Como criar um maior envolvimento
Requer um maior envolvimento com quem exista para além da escola, ou seja, uma vontade maior, nossa também, de nos desligarmos da escola e conhecemos esses locais que à partida e tentar nos conectarmos com eles, mas também acho que é preciso o libertar, o sair, o perder o medo de dizer o que se quer dizer, ou sair da zona de conforto, a manifestação ser física, ser visível, tornar visível, com ações interventivas e colaborativas.

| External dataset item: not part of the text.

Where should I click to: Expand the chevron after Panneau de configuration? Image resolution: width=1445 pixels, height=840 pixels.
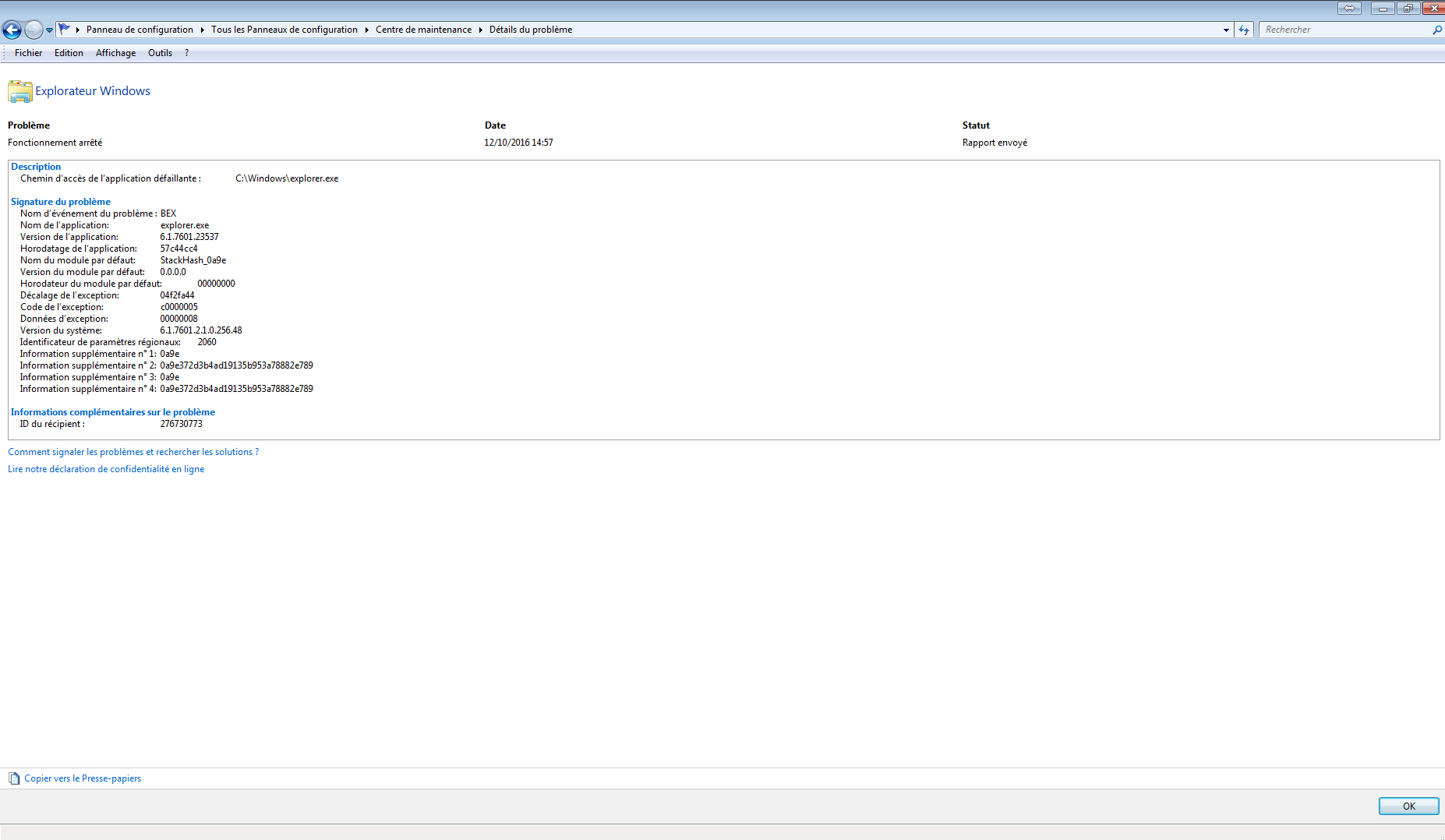[201, 30]
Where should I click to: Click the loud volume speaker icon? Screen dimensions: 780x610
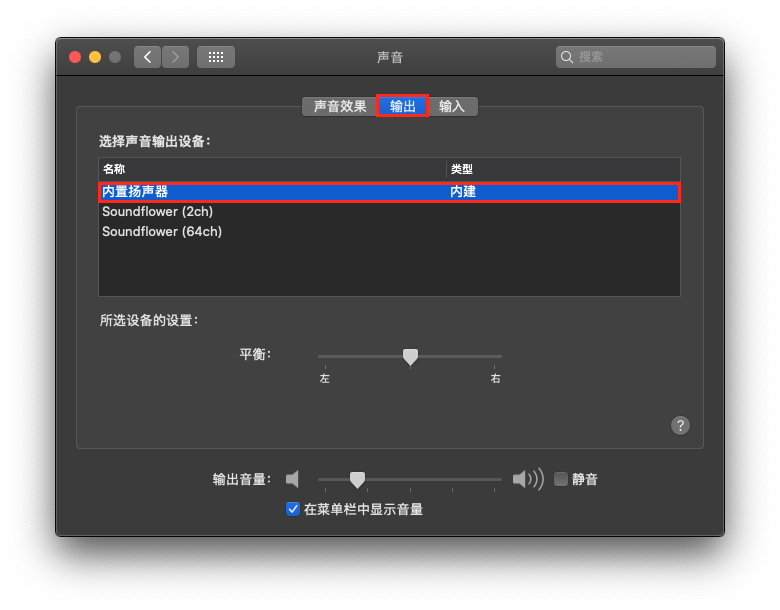[527, 479]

Eu tive uma disciplina (antropologia) que abordou muito essas questões, não é? E é isso... acho que parte muito desse lado de tentar implementar esse trabalho antropológico nos próprios artistas, de quererem se aproximar de sentir essa necessidade de nos relacionarmos...
Como ser protagonista
Talvez agora eu já saiba melhor como é que posso ir nesse sentido porque já descobri também melhor aquilo que gosto, porque antes ainda andava um bocado à procura e fazia os trabalhos um bocado mais para mim do que propriamente para os outros... agora também, como me apercebi que o que gosto mais de fazer tem a ver com uma coisa mais performativa, mesmo da música, mesmo do canto, acho que pode ser muito por habitar os espaços com isso... por exemplo os artistas de rua, os músicos que tocam na rua, é uma coisa que eu adoro.